2/ Almost since issuance, this has traded steadily south – the sign of (a) either a poorly placed deal where buyers have no conviction, or (b) a credit that has performed poorly out of the gate and has seen steady selling.
3/ Hallmark of HY has always been illiquidity. It’s partly why CDS mkt exploded in size. Well placed HY deals that performed would get put away forever and would rarely trade. It’s why the new issue mkt was so important – you might not have another chance to buy a bond
4/ Lack of price transparency is Hallmark #2. Before TRACE, HY quotes were as much ethereal as based on real trades. With TRACE, transparency better but this is not a deep market. Never will be.
5/ CDS notional was 10-100x of actual face HY issuance because investors that wanted to buy a credit couldn’t, so they would pay the exorbitant cost for CDS instead.
6/ Same w/ shorting credit. Simple supply and demand issue restricted opportunity. Enter CDS.
7/ Right now, HY dealer desks trading Tesla are praying their phones don’t ring. No one positions paper any more. Dealers mostly just cross bonds. But cross to who?
8/ On the run buyers are nervous, see weak protection here, absolutely no coverage of any kind, interest or asset, and recognize that w/o covenants, subordination risk only gets worse. On the run buyers recognize that refinancing risk is everything right now in this name.
9/ Distressed players want to buy 50 cents of assets for 5 cents. They won’t start sniffing until the 5.30’s break 30, if then. Distressed buyers are starting their asset coverage, salvage value analysis now, just to be prepared. Not sure they will get the answers they need.

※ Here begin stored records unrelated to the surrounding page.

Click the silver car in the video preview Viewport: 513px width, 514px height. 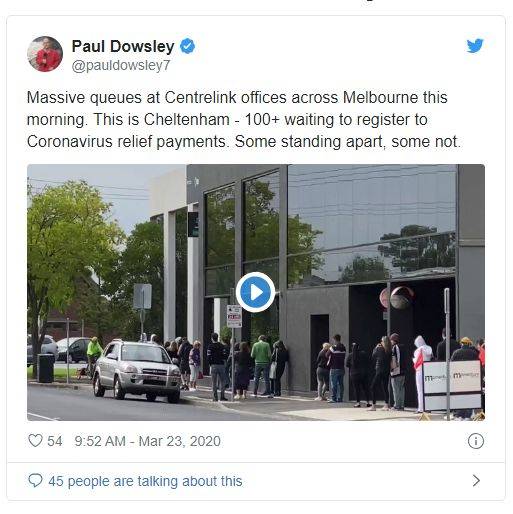137,369
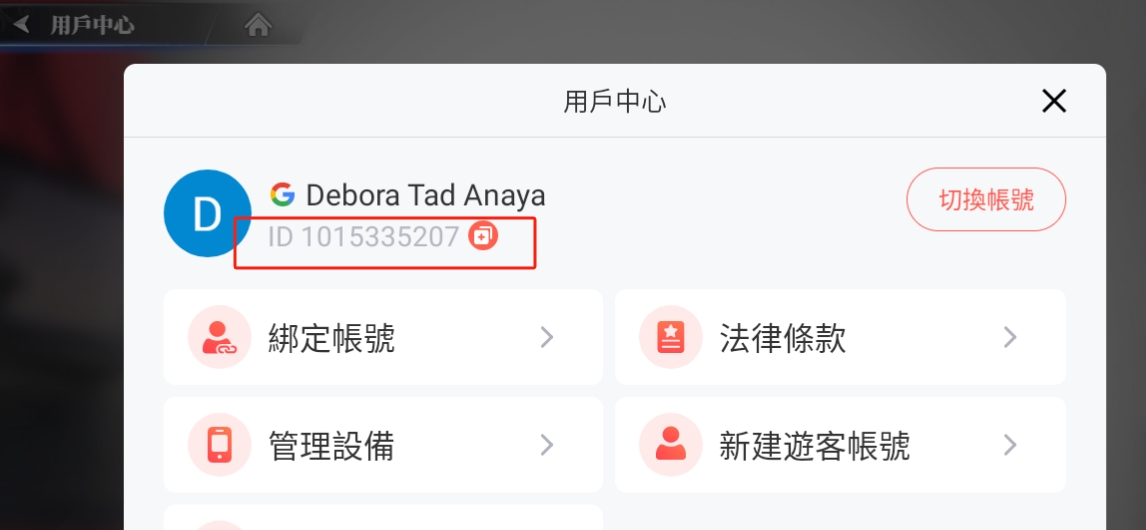Click the Google logo beside the account name
This screenshot has height=530, width=1146.
282,194
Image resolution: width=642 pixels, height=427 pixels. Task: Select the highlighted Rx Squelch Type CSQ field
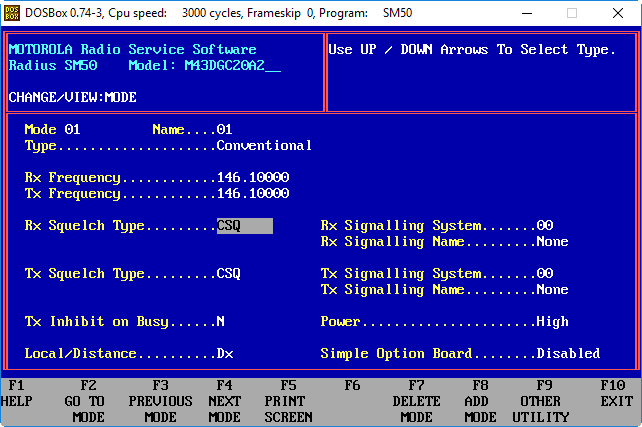[244, 226]
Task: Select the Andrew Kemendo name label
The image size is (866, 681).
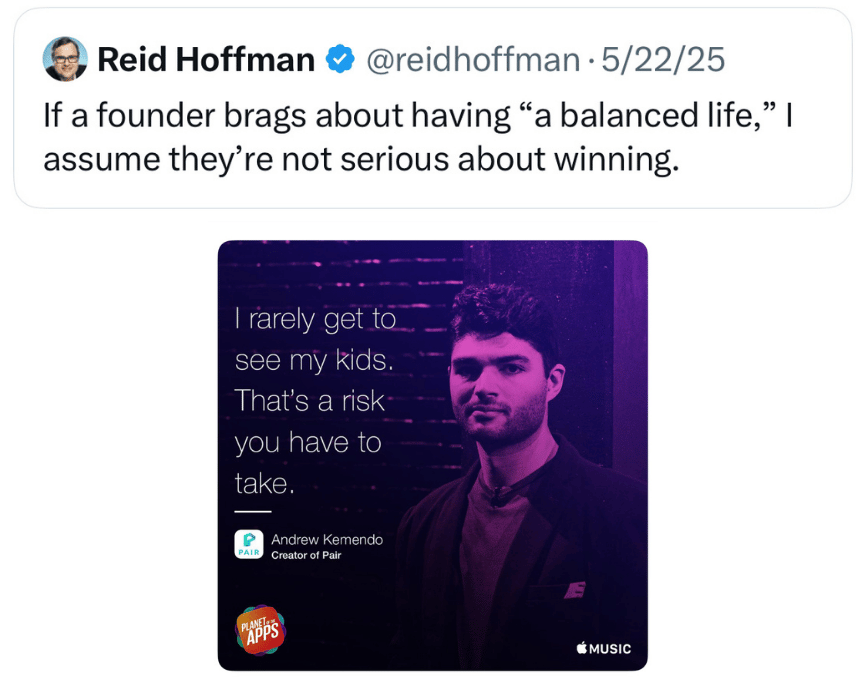Action: [x=327, y=539]
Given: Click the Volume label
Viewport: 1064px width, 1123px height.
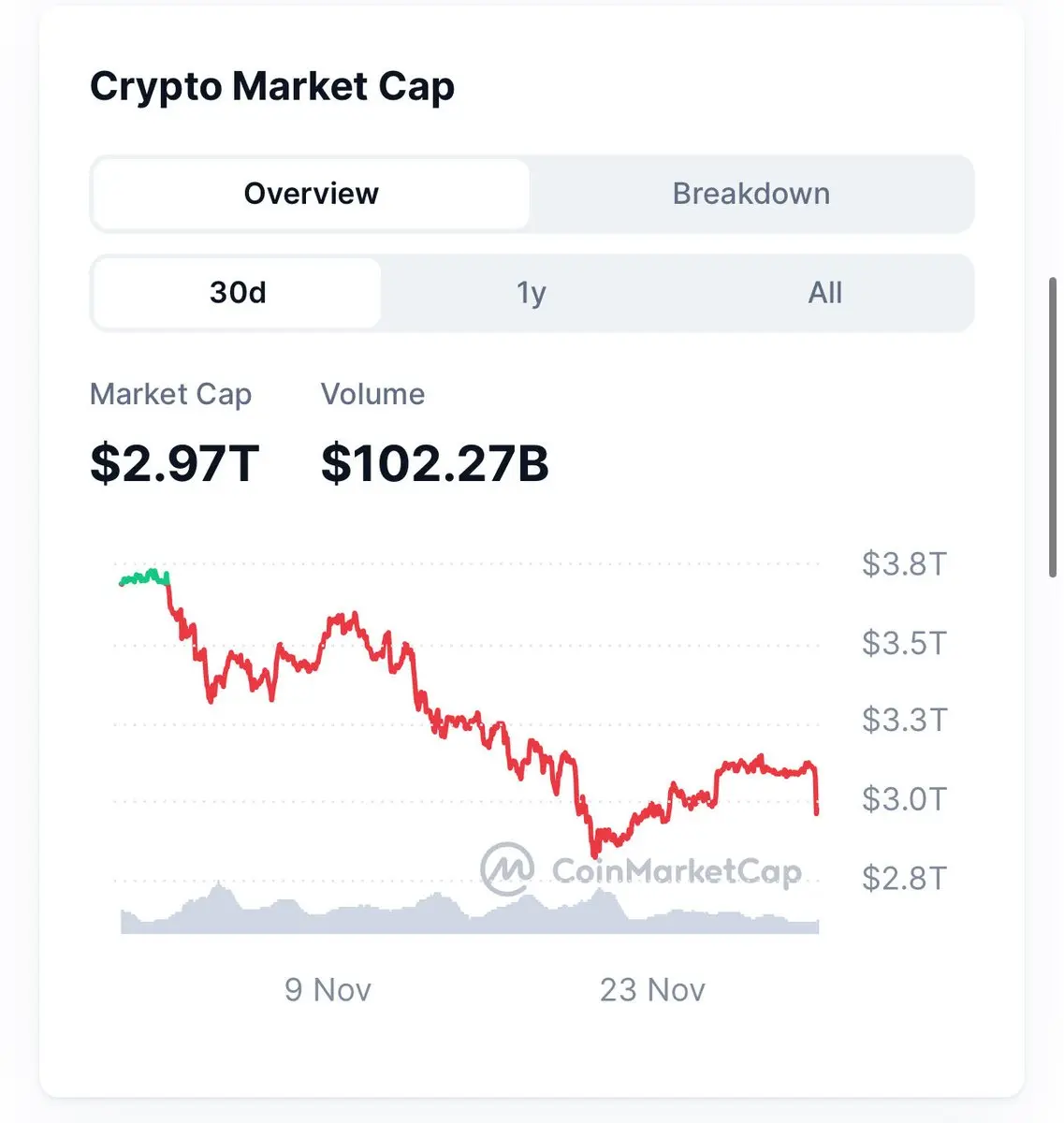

10/ This is likely to gap down, in a pattern similar to other stressed credits w/o real asset coverage. The days of steady drips down are probably over. Bond salesmen are scouring their lists trying to find people that didn’t play on the new issue.
11/ Next, they have to convince new buyers top step in now, over the noise, but how do they make a value argument? On a spread basis, the bonds are rich. Desks might position bonds, but they aren’t stupid either. Remember Michael Lewis’s first book.
12/ You could be a hero here but why? Forget # of Model 3’s sold. It’s irrelevant. Musk needs to prove he can build a car without lighting dollar bills on fire. He hasn’t done that yet. And it will be months before any signs appear that he has, if ever.
This capital structure, the debt in front of the 5.30’s, the lack of coverage of ANY kind, make this a really dicey name at 86. I wouldn’t touch these bonds here. I doubt many other would either.